§ **What the exercise asks**: Reproduce the entire passage below, on a church office-bearer's responsibilities, word for word.

But, as the early Church saw it, the responsibility of the office-bearer did not begin and end in the Church. He had two other spheres of responsibility, and if he failed in them, he was bound also to fail in the Church.
(i) His first sphere of duty was his own home. If a man did not know how to rule his own household, how could he engage upon the task of ruling the congregation of the Church? (1 Timothy 3:5). A man who had not succeeded in making a Christian home could hardly be expected to succeed in making a Christian congregation. A man who had not instructed his own family could hardly be the right man to instruct the family of the Church.
(ii) The second sphere of responsibility was the world. He must be "well thought of by outsiders" (1 Timothy 3:7). He must be a man who has gained the respect of his fellow-men in the day-to-day business of life. Nothing has hurt the Church more than the sight of people who are active in it, whose business and social life belies the faith which they profess and the precepts which they teach. The Christian office-bearer must first of all be a good man.
THE CHARACTER OF THE CHRISTIAN LEADER (1 Timothy 3:1-7 continued)

§ **Material supplied**:
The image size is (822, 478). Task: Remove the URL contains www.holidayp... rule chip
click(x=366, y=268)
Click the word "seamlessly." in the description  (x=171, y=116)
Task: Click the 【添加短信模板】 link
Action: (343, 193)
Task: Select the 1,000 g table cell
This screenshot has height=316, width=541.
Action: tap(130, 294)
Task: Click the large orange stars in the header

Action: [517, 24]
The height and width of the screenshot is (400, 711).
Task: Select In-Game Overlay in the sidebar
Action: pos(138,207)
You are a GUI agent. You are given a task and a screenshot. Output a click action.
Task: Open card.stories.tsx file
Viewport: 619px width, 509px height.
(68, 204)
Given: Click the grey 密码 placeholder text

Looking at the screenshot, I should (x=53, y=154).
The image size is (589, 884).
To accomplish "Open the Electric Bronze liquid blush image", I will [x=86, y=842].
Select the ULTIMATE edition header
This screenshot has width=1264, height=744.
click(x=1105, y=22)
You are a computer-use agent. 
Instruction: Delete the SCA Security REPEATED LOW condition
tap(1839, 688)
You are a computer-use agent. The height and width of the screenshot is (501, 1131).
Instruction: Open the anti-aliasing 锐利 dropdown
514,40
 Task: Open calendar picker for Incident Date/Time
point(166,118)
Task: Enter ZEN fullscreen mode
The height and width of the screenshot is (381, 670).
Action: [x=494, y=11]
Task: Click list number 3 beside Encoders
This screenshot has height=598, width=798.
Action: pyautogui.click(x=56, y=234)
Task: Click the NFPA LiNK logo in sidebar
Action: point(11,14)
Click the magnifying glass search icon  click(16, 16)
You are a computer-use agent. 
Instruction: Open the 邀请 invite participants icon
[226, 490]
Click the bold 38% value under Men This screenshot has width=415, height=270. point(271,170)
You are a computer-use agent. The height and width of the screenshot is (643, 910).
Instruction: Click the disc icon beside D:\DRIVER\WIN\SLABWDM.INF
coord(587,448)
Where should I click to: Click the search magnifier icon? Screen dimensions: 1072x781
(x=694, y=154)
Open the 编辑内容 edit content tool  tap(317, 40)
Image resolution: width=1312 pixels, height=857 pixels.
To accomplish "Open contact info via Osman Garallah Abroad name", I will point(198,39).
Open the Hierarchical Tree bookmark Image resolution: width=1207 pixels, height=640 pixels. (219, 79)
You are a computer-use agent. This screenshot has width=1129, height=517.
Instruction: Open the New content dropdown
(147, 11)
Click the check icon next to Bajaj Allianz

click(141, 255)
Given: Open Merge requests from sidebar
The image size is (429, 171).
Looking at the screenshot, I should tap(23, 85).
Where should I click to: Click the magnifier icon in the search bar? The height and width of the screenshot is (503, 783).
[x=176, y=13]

§ **Solution to the problem**:
But, as the early Church saw it, the responsibility of the office-bearer did not begin and end in the Church. He had two other spheres of responsibility, and if he failed in them, he was bound also to fail in the Church.
(i) His first sphere of duty was his own home. If a man did not know how to rule his own household, how could he engage upon the task of ruling the congregation of the Church? (1 Timothy 3:5). A man who had not succeeded in making a Christian home could hardly be expected to succeed in making a Christian congregation. A man who had not instructed his own family could hardly be the right man to instruct the family of the Church.
(ii) The second sphere of responsibility was the world. He must be "well thought of by outsiders" (1 Timothy 3:7). He must be a man who has gained the respect of his fellow-men in the day-to-day business of life. Nothing has hurt the Church more than the sight of people who are active in it, whose business and social life belies the faith which they profess and the precepts which they teach. The Christian office-bearer must first of all be a good man.
THE CHARACTER OF THE CHRISTIAN LEADER (1 Timothy 3:1-7 continued)